A chapter of American history that few know about, this is the searing story of how Indian children were forced – often by their poverty-stricken parents – into boarding schools that were run like Christian military prisons. Once there, the children were stripped of their Native clothing, shorn of their long hair, and punished if they spoke Native languages. They were shamed and abused psychologically, many were abused sexually as well. The effects of the abuse left lasting impressions on the children who often grew up to be abusers themselves.
The skills they were taught denigrated them to lifelong working class
service jobs such as construction, cooking, and sewing. When they
returned to their reservations, they were shunned by their families who
felt the skills they had were useless and did not accept their short
hair and formal dress. Started in the late 1800s, the last school
closed in 1968. Most former students are in their 50-70s, the
administrators are mostly deceased.
The film was released in the beginning of June. On June 10, 2008, the
government of Canada formally apologized to the World, in a solemn
parliament session for its treatment of Indians in the last century.
Prime Minister of Canada, Stephen Harper, apologized for previous
governments’ policies of taking Indian children from their parents and
homes and forcing them into residential Roman Catholic schools. The
U.S. government has yet to make a statement.
“How do you apologize to the dead?” asks filmmaker Steven Heape,
Cherokee Nation Citizen and executive producer of Rich-Heape Films.
Yet, despite the harsh treatment, the film shows that many of the
graduates eventually took their newfound knowledge and used it to fight
the system that had attempted to destroy them. The most useful thing
they learned was English as it brought all the various tribal children
– Cherokee, Chicasaw, Cree, Navajo – together in a common language.

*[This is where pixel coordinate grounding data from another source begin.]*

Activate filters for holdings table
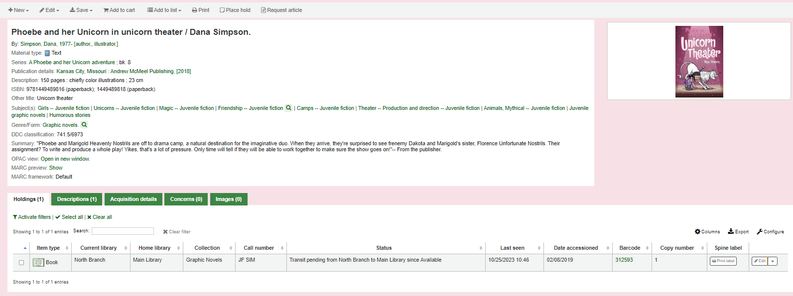This screenshot has width=793, height=296. (32, 217)
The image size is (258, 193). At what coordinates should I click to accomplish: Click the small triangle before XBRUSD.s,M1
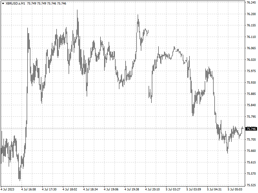3,4
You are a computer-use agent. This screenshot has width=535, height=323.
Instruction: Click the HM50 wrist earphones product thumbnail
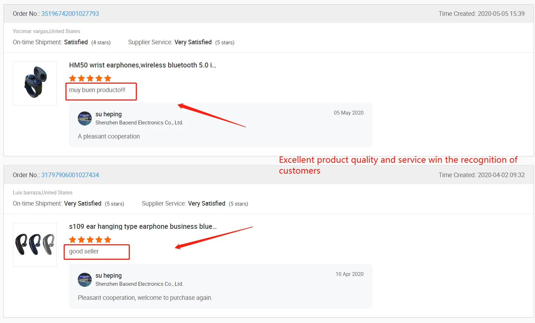coord(35,83)
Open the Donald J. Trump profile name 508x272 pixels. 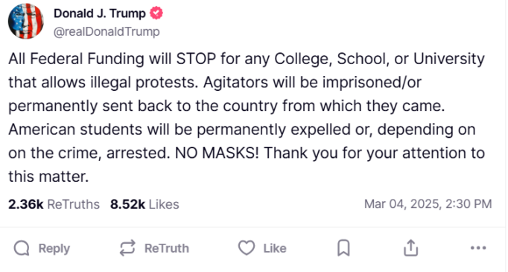click(100, 13)
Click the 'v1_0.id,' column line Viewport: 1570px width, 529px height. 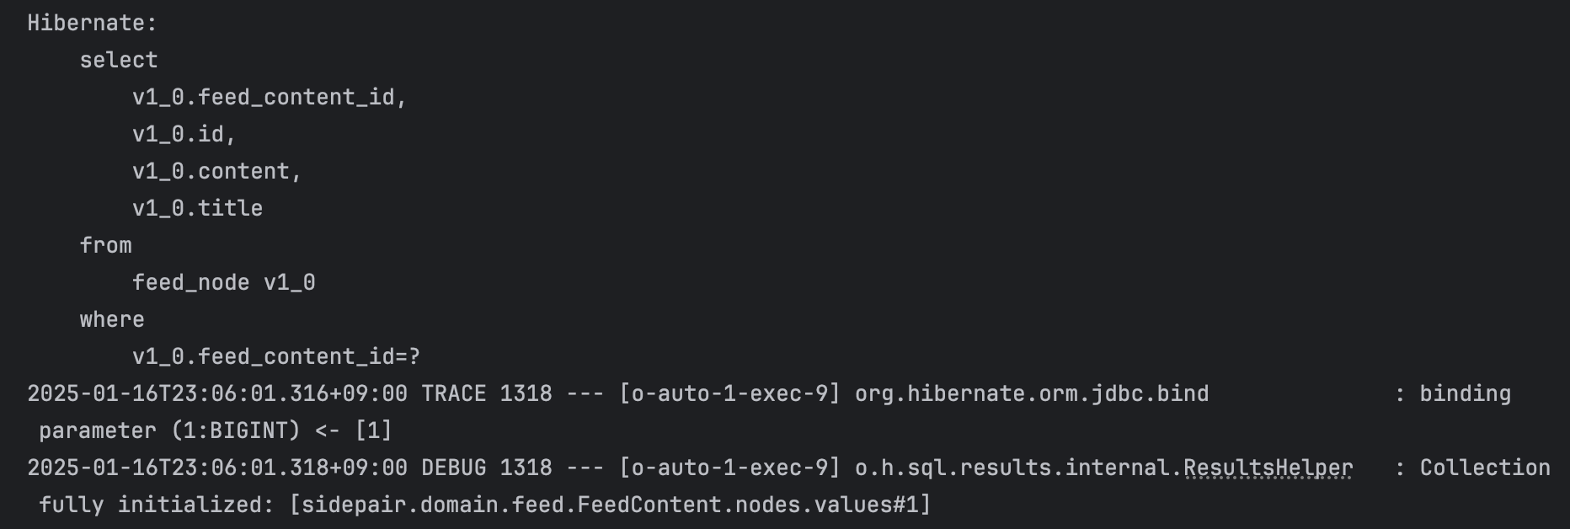pos(184,135)
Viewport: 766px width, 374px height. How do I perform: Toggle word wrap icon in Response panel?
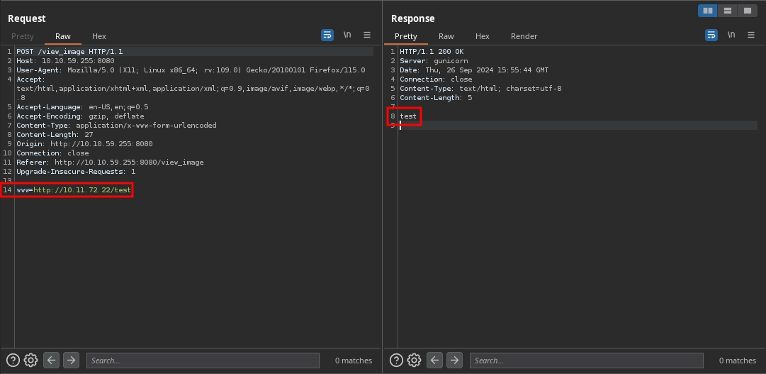[x=711, y=35]
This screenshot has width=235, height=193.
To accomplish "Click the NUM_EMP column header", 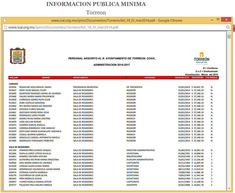I will pyautogui.click(x=14, y=78).
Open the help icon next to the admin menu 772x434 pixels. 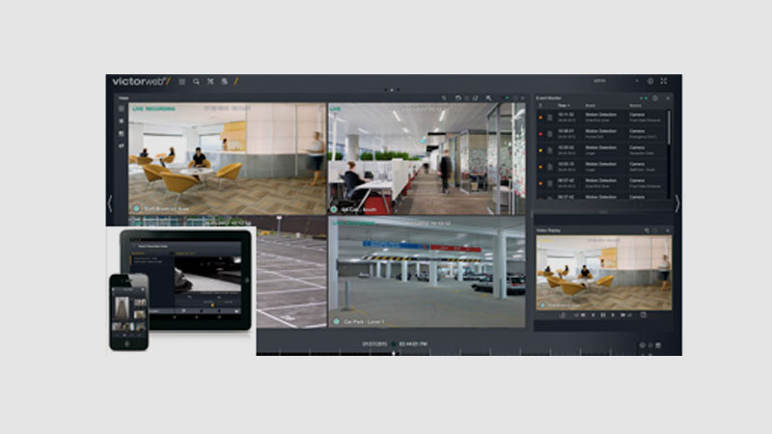pyautogui.click(x=650, y=81)

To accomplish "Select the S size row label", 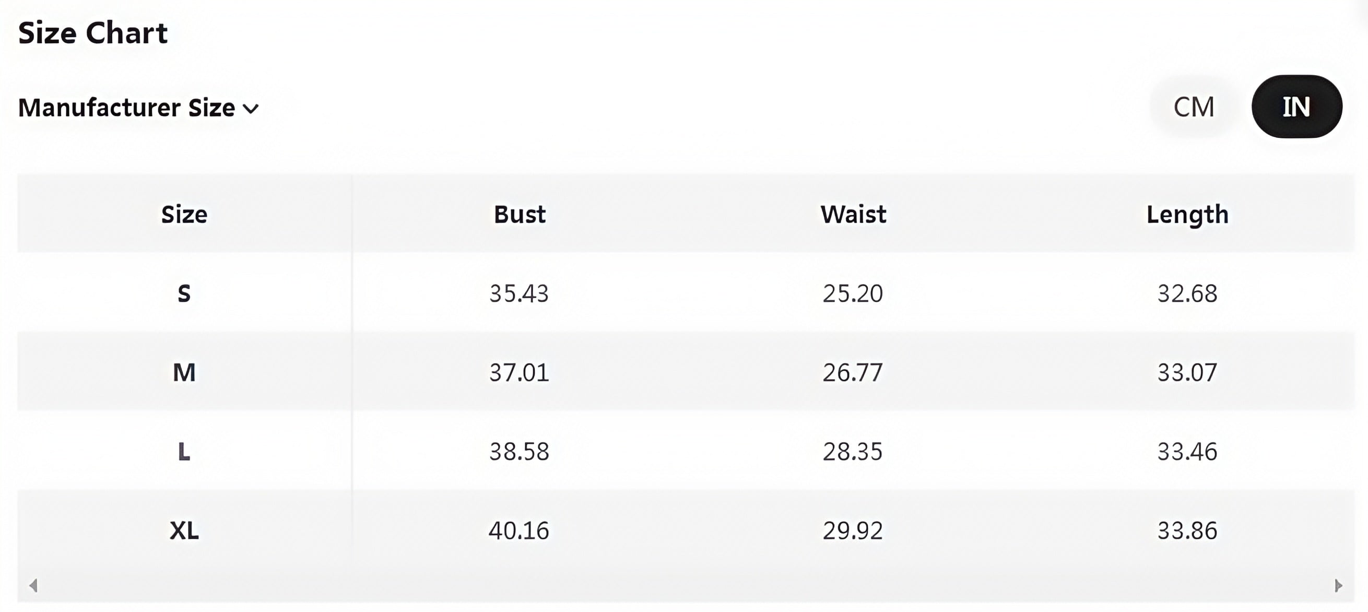I will pos(184,293).
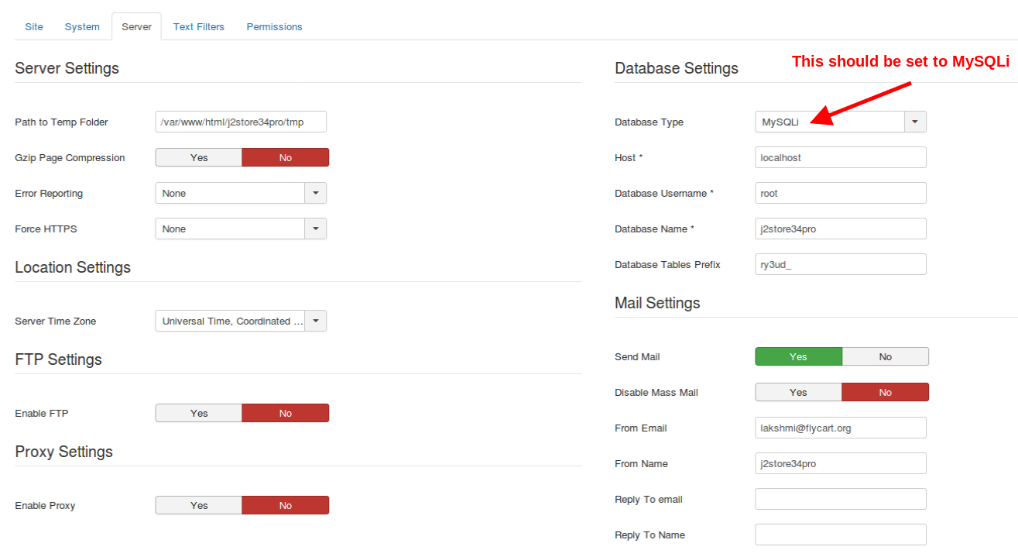Enable the Proxy setting
The image size is (1018, 557).
198,504
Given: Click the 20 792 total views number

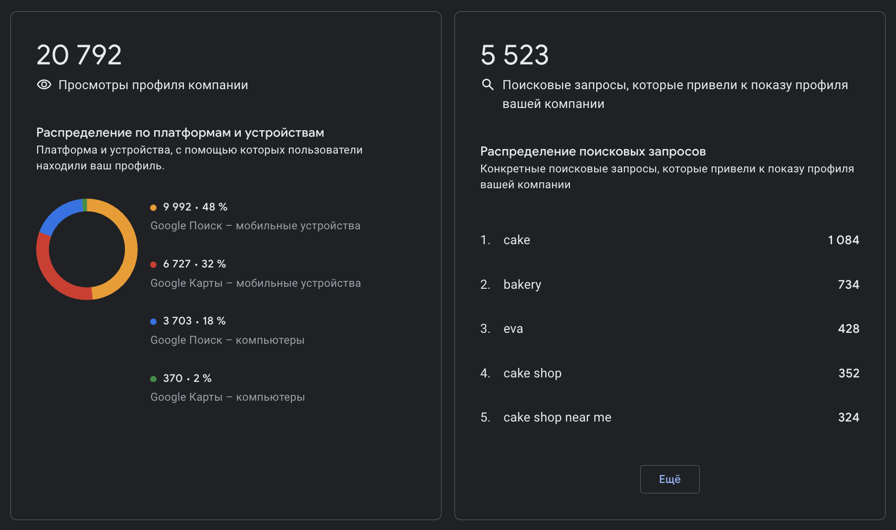Looking at the screenshot, I should [79, 54].
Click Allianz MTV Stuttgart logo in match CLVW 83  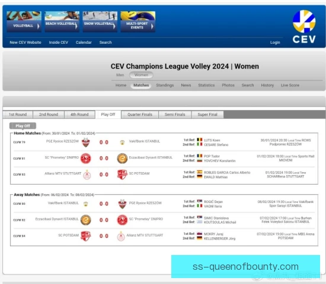point(87,175)
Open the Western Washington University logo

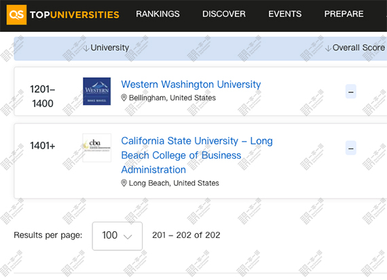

When it began in 1879, the philosophy of the Indian boarding school
system was “to kill the Indian and save the man,” the mission statement
of Captain Richard Henry Pratt, founder and superintendent of Carlisle
Indian Industrial School in Carlisle, Pennsylvania until 1904.
Jim Thorpe (Sauk and Fox), the iconic hero, survived the boarding
school system and was initially held up as a role model of what the
school could do for a student. Grace Thorpe (Sauk and Fox), his
daughter, in her last interview before she passed away on April 4,
2008, discusses boarding school experiences in the new documentary.
The battle against and the victory over the boarding school monster is
told by educators, former and current students who were interviewed at
Carlisle; Sherman Indian School, Riverside, Calif.; Sequoyah High
School, Tahlequah, Okla.; Anchorage, Alaska; and other locations.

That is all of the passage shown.